Exercise instructions:
Check every line of the entries below for the word "computer", and copy the ones that have it.

Source records:

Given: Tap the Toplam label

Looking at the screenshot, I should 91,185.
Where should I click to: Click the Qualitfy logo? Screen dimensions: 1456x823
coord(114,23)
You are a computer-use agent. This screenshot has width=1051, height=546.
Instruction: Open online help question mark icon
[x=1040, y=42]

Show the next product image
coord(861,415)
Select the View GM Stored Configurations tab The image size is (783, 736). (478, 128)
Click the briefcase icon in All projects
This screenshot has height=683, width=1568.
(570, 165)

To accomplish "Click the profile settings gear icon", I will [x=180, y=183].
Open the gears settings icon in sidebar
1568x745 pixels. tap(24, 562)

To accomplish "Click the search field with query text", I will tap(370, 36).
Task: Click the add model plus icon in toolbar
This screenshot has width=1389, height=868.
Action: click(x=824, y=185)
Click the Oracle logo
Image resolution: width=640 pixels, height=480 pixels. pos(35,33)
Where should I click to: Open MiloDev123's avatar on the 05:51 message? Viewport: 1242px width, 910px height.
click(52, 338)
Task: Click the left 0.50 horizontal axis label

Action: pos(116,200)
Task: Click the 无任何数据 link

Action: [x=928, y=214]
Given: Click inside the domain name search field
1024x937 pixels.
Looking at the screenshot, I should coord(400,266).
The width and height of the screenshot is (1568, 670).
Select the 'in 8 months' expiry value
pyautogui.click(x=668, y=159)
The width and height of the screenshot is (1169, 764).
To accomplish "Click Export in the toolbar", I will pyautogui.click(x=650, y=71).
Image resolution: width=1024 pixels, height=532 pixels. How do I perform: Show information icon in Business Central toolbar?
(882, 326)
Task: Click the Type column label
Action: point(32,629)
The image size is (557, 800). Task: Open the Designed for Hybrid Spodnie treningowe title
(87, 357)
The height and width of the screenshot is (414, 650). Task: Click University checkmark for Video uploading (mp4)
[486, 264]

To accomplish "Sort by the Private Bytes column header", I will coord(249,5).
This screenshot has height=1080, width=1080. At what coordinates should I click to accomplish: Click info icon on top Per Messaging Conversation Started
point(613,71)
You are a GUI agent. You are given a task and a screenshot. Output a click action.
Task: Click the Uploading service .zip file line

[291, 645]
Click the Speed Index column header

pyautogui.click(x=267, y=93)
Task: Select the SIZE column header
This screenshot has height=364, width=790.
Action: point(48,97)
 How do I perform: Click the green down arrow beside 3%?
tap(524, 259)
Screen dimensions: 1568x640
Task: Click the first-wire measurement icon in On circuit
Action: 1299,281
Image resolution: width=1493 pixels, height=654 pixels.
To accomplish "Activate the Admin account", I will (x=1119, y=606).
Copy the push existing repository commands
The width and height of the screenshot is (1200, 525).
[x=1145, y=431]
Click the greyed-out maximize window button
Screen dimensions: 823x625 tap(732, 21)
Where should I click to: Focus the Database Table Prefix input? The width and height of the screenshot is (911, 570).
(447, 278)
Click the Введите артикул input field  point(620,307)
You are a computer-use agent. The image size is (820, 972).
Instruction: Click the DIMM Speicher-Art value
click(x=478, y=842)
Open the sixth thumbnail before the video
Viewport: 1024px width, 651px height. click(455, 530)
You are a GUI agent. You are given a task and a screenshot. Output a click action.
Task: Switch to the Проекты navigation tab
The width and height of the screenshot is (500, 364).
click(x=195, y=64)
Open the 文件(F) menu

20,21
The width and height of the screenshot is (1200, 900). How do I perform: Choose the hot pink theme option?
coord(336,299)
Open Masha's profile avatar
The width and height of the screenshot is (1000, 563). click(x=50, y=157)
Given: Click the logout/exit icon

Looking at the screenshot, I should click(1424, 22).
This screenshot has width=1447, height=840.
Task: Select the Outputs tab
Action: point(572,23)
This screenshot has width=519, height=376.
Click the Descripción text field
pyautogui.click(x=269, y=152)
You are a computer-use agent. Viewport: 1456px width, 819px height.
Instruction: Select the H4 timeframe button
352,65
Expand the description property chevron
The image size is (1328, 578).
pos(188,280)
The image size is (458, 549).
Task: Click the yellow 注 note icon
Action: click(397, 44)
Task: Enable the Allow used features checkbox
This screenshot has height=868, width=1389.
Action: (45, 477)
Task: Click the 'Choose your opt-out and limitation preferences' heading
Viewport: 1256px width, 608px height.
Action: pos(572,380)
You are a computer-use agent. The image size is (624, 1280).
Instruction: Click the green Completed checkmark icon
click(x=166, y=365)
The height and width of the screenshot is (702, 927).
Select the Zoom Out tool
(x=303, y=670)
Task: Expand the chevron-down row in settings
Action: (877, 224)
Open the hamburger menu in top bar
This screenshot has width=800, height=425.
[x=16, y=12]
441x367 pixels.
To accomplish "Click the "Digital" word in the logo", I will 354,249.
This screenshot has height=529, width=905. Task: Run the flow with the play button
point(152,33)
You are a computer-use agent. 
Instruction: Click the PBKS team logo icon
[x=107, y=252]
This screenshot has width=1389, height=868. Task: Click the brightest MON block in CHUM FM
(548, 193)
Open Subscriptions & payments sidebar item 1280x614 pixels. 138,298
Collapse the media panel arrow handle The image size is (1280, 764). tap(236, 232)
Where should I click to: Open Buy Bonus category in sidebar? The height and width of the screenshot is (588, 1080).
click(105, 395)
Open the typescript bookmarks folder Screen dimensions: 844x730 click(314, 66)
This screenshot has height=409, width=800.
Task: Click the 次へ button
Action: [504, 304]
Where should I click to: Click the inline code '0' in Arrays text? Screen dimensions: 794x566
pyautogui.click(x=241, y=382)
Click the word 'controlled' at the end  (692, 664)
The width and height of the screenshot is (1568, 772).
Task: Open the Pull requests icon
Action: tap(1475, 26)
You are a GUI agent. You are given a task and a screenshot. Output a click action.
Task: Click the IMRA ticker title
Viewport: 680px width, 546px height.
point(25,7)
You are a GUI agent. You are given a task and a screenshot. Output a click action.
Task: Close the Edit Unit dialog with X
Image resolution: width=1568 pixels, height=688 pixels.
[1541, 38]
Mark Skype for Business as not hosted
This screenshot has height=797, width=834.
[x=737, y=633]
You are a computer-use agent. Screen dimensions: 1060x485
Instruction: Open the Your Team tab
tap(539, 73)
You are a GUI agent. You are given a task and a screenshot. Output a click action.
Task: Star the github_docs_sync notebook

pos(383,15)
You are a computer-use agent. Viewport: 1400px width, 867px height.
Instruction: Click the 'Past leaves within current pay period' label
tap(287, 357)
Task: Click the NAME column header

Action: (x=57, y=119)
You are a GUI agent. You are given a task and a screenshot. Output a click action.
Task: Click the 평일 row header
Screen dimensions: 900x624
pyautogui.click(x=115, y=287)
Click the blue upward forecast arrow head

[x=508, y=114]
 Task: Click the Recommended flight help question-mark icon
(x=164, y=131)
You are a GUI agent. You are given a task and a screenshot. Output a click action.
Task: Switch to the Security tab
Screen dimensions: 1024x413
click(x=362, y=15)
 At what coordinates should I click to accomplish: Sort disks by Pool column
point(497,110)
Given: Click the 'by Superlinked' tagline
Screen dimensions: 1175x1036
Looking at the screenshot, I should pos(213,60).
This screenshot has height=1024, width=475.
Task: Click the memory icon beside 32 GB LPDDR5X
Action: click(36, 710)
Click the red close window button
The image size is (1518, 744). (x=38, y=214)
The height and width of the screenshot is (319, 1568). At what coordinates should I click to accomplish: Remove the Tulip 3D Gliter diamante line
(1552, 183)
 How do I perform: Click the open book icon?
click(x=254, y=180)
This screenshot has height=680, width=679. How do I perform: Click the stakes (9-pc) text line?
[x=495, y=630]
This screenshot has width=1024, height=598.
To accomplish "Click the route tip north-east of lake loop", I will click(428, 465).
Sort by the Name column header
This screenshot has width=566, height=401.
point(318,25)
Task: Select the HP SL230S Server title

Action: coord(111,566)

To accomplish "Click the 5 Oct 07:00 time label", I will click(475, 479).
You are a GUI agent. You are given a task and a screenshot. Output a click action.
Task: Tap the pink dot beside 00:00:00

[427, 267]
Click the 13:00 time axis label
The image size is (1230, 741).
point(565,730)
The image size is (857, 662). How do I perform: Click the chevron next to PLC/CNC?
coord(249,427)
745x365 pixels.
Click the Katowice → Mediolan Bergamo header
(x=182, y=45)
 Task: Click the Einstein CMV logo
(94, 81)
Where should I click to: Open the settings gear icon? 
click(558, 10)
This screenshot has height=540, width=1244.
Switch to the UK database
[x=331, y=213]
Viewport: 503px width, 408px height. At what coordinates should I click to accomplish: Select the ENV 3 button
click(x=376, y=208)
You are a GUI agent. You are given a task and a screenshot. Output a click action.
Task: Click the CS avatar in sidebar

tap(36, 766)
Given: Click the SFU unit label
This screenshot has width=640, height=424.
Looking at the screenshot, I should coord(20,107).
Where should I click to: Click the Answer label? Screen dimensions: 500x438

Response to this task:
You are a computer-use agent. This screenshot has width=1051, height=546.
You are a computer-use agent. The image size is (820, 972).
You are a computer-use agent. Viewport: 1456px width, 819px height.
You are a computer-use agent. The image size is (624, 1280).
You are a computer-use agent. 
You are a computer-use agent. Screen dimensions: 1060x485
You are a computer-use agent. Viewport: 1400px width, 867px height.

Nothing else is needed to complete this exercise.